Wednesday, March 30, 2011
Combating Irrational Fears, One Graveyard at a Time
I do believe in confronting one's irrational fears. With this belief, I try to combat my fear of the undead, mentioned in my previous post, by going into graveyards to take photos. I go alone. I still find myself avoiding the areas right around headstones and such, just in case.
Personally, I have no interest in being buried. My request, once dead, of course, and, one which will not be granted by any of my loved ones due to its unseemliness, is to be driven out to an outer lying wooded area and left. Not buried, not covered or encased in an expensive box, just left, en plein aire. Why not? It's economical and adventurous. This is not, I repeat, not how my mother saw it when I suggested it to her during one of our “you are going on vacation and therefore, it is possible, that you may die and I need to know what to do with you and everything you own before you leave” conversations. I love my mother. She plans for everything.
After the last big snow storm in Chicago, I ventured out to Graceland Cemetery. The cemetery is beautiful and old. It has a charm that most “newer” cemeteries do not (is there really a “newer” cemetery? Haven’t they all been around forever?). This is the cemetery where Burnham and Sullivan were buried- Remember the stories of the White City? Yes, this cemetery.
I still find most of the monuments and mausoleums eerie. The same holds true for the ultra serene landscape found while promenading through the rows and rows of dead.
Because on this visit there was snow on the ground, I found myself hopping through the snow drifts trying to get close enough to the shrouded statues and angelic marble guardians of the dead all the while trying to avoid stepping too long in any one place- one must move quickly where there are dead below. Each remained quiet, undisturbed by my gazelle like movements across the smaller headstones buried under winter’s icy blanket. Each protecting their safely tucked away booty, six feet underground or so- many of them peacefully slumbering away the century.

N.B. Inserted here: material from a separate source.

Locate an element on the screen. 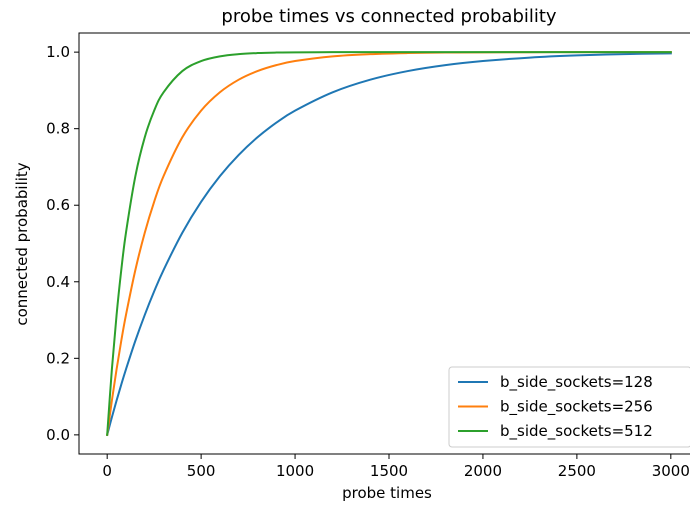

Many of the names found here caused me a moment of pause- men of great importance resting forever there. Pullman, McCormick, Palmer, Field, Armour- each man having left lasting legacies- each creating this Chicago. And me, the closest I will ever be to the historical great of this city- standing amongst their places of internment. Still, not wanting them to reemerge from their resting places and so, I moved on, in my own jerky jumpy fashion through the snow, across the layers of earth separating the dead from the living. Maybe I am the one I fear to see "unfresh" and roaming the cemetery grounds in slow jittery movements searching for brains. If anything, the brains sought, would not be of the living, but of those below.